What has produced this discrepancy? Simple. They are more worried about losing their jobs than anyone else. Almost half of them (45.2%) said they worry about losing their jobs while only 34.1% of the rest of us do.
For cell phone providers, that doesn’t mean price is everything. Those younger consumers are simply looking for what will do the job as they hunker down and seek refuge. It has more to do with “smart” and “right,” and seeking the “best” is not what they are after.
That is one reason why the market leaders have so completely overwhelmed the market. The top four – AT&T, Verizon, Sprint and T-Mobile – account for 84.4% of the market. Top dog AT&T, in fact, has the largest percentage of growth among the big four carriers, although some of that can be attributed to rise of the iPhone.
While the younger demographic has hunkered down as much, if not more, than everyone else, there is nuances that marketers can exploit.

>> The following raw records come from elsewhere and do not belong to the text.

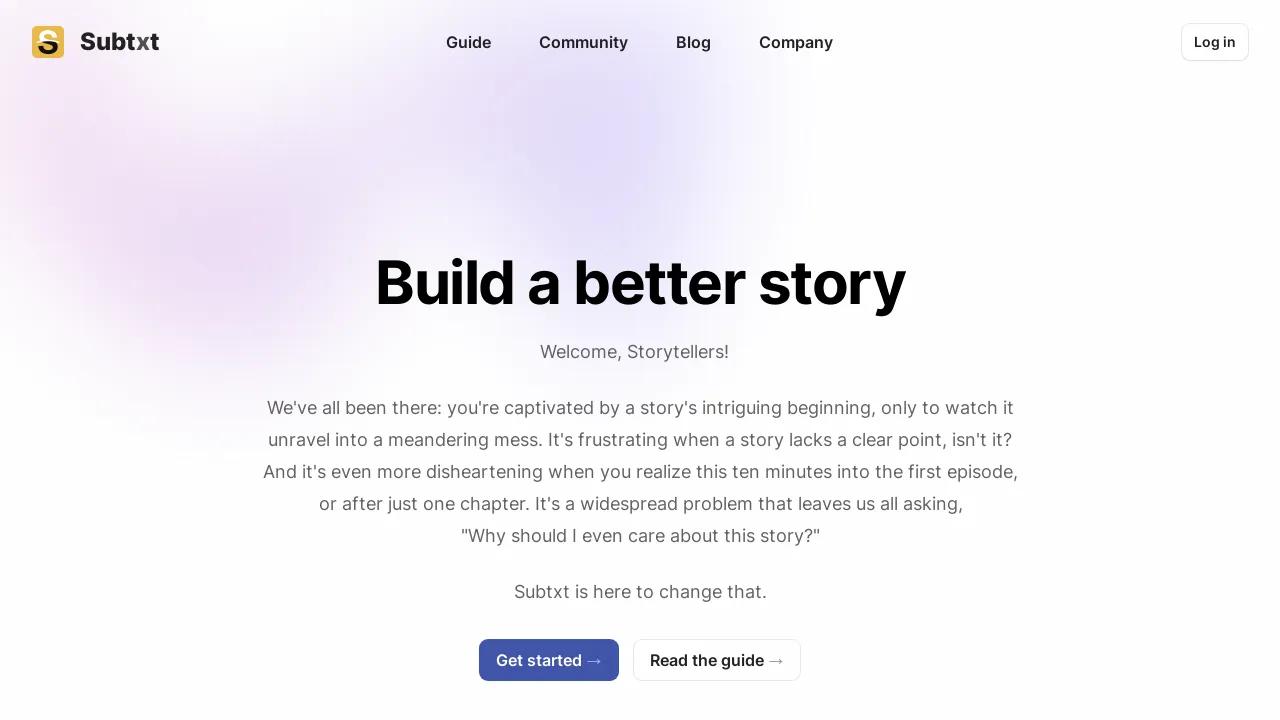Image resolution: width=1280 pixels, height=720 pixels.
Task: Click the "Build a better story" headline
Action: (x=640, y=283)
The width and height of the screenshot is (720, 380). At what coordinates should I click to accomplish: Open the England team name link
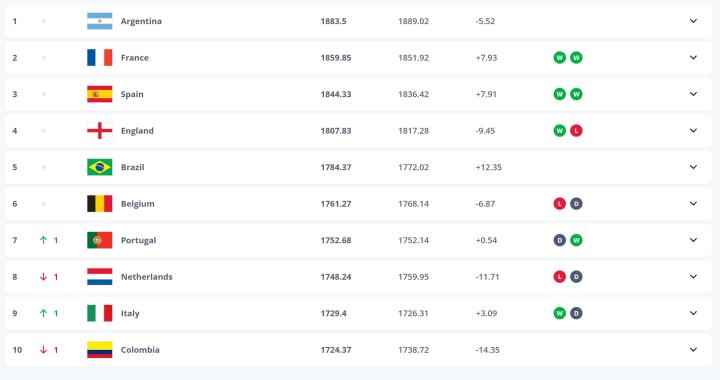(137, 131)
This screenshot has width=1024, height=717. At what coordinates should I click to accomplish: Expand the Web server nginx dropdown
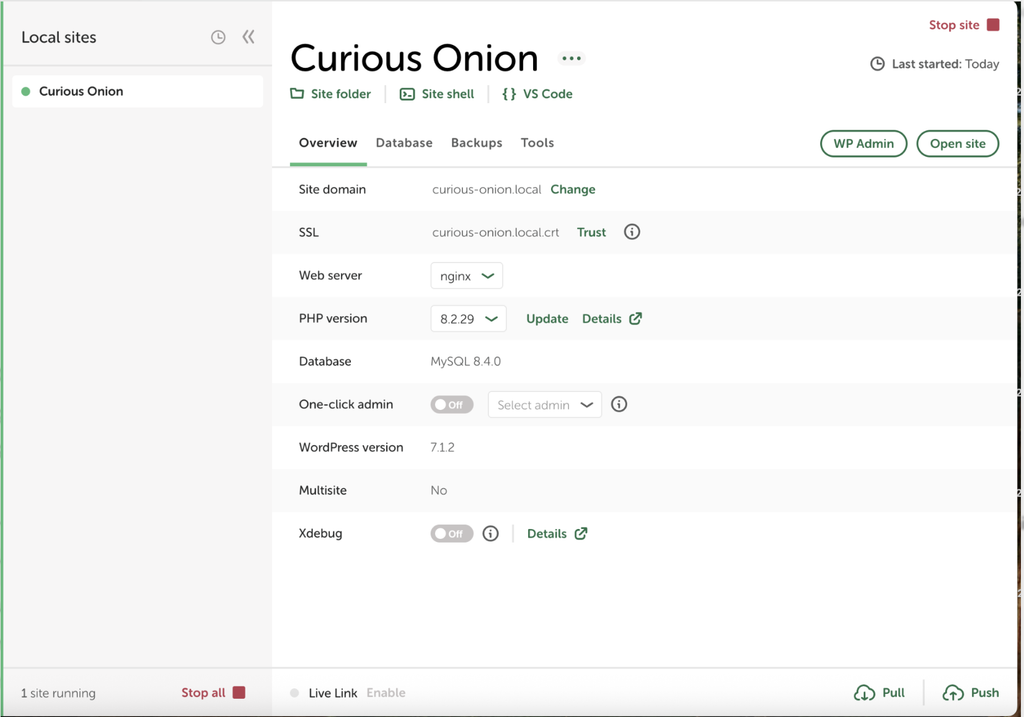tap(466, 276)
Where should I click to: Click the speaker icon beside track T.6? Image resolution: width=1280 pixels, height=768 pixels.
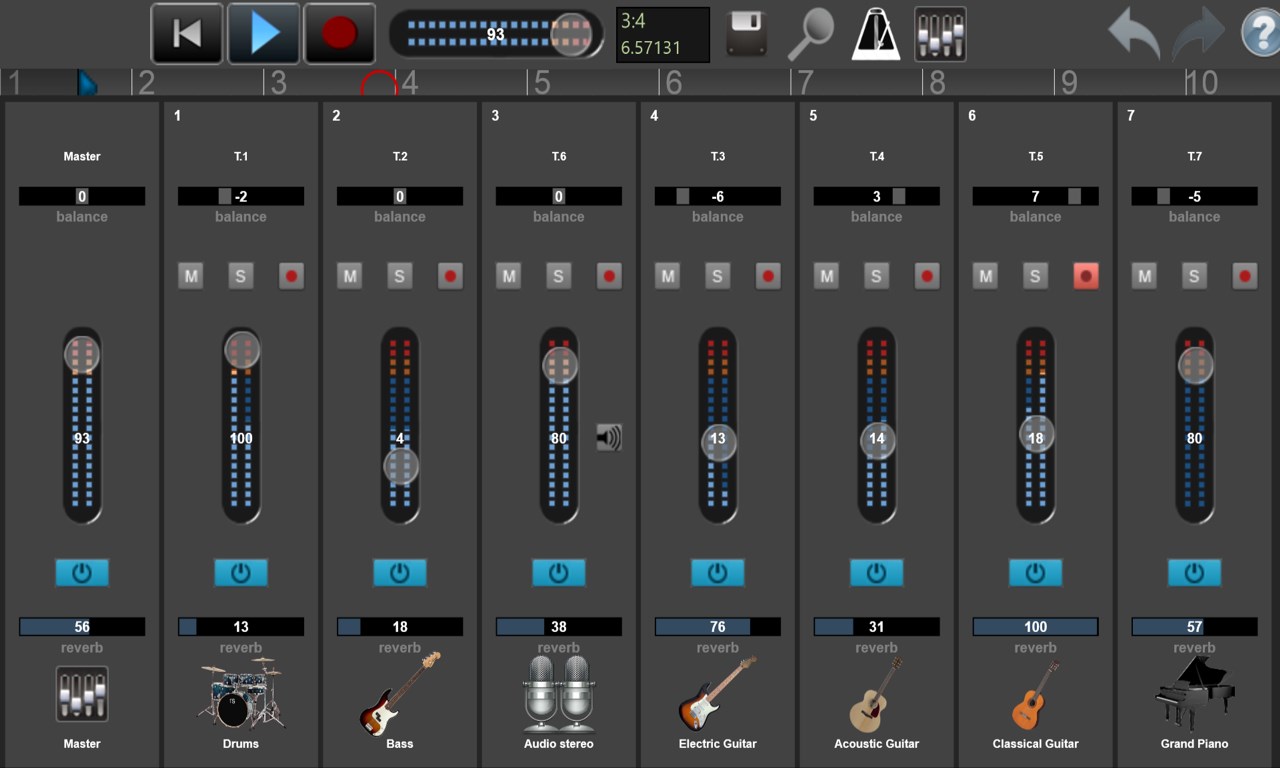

Generation Y rides most natural societal currents better than anyone, watching most television from sources other than the main networks (71.4% to 58.5% of everyone else) and finding less of the content on TV less objectionable (only 52.4% thought there was too much of it, while 74.0% of those older agreed).
That means they like to see themselves as forward thinkers, first adaptors as it were, which explains some of the success of the iPhone. While it is one of the more expensive options in the market, Apple’s breakout hit doubled its U.S. market share over the last year as it represents the “right” choice because it’s changing in the industry and has been marketed as something more than a phone.
However, the market share among the carriers hasn’t shifted much, with few of those outside the big four able to make much headway.
That is, in part, because, like many categories, the cell phone carrier industry is made up of a bunch of copycats. From the point of view of the consumer, the carriers all look and sound alike, especially in terms of tone and personality.
Even the one of the big four struggling the most, Sprint, copies the rest with that clever, suburban approach, one reason why it hasn’t stolen share from its main competitors because there is no emotional differentiation.
If you took out the logos at the end, you wouldn’t be able to tell the differences between the two spots or whom they were for. The brands in this market feel and act the same. That means consumers can’t tell the difference between them, therefore defaulting to one of the market leaders because, in the minds of consumers, you can’t go wrong with “big.”